For how long have I used the solution?
Three to five years.
What do I think about the stability of the solution?
When I started using it years ago, it had stability problems. I remember, specifically, we ran everything in Docker containers. There were some problems getting it into a Docker container with very specific memory limits. We couldn't nail down exactly what the limits and the application needed. Once we did that, we were good. However, it was tricky to get the limit in the first place.
What do I think about the scalability of the solution?
It has always scaled for us. Cost scales up too, but that is not necessarily a bad thing. It's reasonable for what they're providing. I haven't had any concerns about scaling.
We use between a 100 to 500 servers at any given point in time.
How is customer service and technical support?
For the most part, the technical support is pretty good. Every now and again, you will get stuck with a support rep who could have better training, but in general, they are very good and responsive. They're willing to talk about new features, etc.
How was the initial setup?
The integration and configuration processes have been very smooth because everything is very well-documented. The documentation is phenomenal.
What was our ROI?
We can see trends a lot easier than if we didn't have the solution. The management can see the changes which are being made, whether it being performance or in the number of hosts that went down. We recently made internal improvements to some of our internal APIs, so we reduced the number of servers that we needed. So, you could see that the load on the system went down and the number of servers went down. Thus, it was easy to visualize.

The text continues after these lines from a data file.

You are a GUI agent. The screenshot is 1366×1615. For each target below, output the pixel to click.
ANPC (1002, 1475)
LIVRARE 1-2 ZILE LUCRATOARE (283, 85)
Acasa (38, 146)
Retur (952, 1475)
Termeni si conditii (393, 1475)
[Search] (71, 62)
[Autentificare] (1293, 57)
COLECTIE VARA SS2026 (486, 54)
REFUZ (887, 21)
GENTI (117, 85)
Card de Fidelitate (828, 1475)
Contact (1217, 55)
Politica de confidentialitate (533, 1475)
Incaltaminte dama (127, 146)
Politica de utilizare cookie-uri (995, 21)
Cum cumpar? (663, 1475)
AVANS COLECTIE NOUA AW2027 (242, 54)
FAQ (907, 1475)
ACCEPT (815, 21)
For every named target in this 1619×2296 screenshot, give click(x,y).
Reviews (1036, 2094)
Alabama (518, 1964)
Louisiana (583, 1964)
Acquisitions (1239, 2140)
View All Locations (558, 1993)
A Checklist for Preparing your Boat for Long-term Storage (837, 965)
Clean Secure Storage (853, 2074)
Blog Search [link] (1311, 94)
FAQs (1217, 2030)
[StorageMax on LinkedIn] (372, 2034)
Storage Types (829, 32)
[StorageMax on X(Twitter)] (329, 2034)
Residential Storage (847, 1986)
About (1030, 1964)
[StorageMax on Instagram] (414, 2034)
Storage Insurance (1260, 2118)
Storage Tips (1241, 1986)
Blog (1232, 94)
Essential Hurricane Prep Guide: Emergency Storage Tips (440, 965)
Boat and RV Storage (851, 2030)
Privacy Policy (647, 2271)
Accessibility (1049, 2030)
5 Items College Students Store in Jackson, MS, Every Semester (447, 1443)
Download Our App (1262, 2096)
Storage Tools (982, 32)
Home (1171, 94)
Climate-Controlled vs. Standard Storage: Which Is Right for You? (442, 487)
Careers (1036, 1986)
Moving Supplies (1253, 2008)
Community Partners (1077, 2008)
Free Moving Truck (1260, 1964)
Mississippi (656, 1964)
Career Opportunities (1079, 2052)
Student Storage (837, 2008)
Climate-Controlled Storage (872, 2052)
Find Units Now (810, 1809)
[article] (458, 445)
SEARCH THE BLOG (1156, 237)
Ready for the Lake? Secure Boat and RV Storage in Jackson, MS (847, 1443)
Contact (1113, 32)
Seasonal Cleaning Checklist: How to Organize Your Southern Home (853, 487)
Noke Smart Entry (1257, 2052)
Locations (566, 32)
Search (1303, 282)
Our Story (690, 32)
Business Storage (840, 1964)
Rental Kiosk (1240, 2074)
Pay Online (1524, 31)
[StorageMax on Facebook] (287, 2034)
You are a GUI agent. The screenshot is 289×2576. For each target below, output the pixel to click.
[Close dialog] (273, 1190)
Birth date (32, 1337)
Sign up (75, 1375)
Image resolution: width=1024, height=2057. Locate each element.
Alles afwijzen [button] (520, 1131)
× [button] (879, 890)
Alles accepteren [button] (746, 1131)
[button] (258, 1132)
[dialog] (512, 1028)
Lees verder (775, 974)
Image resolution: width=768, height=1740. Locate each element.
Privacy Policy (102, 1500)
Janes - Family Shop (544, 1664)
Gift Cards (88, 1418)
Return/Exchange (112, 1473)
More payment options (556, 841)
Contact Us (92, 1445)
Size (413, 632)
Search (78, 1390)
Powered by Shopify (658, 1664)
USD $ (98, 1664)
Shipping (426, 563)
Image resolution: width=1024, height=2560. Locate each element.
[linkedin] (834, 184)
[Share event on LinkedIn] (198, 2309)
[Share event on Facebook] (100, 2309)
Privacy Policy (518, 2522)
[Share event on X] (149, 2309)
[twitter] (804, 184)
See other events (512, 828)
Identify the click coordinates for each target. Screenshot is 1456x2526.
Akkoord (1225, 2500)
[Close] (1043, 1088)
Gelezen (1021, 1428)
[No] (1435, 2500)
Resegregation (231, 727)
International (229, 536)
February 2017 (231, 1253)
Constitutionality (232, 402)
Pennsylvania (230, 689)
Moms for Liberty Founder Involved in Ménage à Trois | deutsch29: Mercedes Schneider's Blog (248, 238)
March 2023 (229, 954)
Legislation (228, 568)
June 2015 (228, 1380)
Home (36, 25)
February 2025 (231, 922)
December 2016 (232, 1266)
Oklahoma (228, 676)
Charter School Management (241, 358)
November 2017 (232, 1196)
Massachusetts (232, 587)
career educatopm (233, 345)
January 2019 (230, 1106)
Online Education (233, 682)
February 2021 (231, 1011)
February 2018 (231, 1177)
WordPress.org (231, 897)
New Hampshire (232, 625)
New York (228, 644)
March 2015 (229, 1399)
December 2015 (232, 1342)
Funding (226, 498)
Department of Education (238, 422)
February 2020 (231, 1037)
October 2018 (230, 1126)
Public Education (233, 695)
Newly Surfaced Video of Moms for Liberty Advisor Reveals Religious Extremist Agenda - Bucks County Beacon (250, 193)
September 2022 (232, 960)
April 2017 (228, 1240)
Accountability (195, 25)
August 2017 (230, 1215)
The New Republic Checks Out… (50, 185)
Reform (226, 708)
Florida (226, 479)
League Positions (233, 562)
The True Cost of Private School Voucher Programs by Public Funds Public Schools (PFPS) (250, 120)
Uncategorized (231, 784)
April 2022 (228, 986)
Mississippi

What's my experience with pricing, setup cost, and licensing?
Pricing and licensing are reasonable for what they give you. You get the first five hosts free, which is fun to play around with. Then it's about four dollars a month per host, which is very affordable for what you get out of it. We have a lot of hosts that we put a lot of custom metrics into, and every host gives you an allowance for the number of custom metrics. We have not had a problem with it.
Which other solutions did I evaluate?
My company now is pretty good at looking at alternatives. Also, I evaluated alternative solutions at my last company.
There are some other competitors. For example, I know one of them started doing metrics and their licensing is very cheap because the metric size is very small and it's per megabyte. They charge you per storage, and it's very small. However, the interface and integrations aren't there. and there are some other competitors,
The other thing is granularity. Datadog gives you one second granularity for a year. Whereas, some of the competitors would roll up, so after about a week you don't have one second, you have five seconds. Then, after a month, you don't have five seconds, you have a minute. So, you start to lose the granularity, whether it be that it averages it or maxes it, you start to lose the ability to see incidents historically, which is super valuable. If we have an incident, which we think we've seen this before, and want to look back historically, we can zoom right in and see in the database where it peaked.
What other advice do I have?
Give Datadog a try. It's the leader in this space.
I have only used the AWS version of the product.
They have a thing for the color purple, but it is all good.
Disclosure: I am a real user, and this review is based on my own experience and opinions.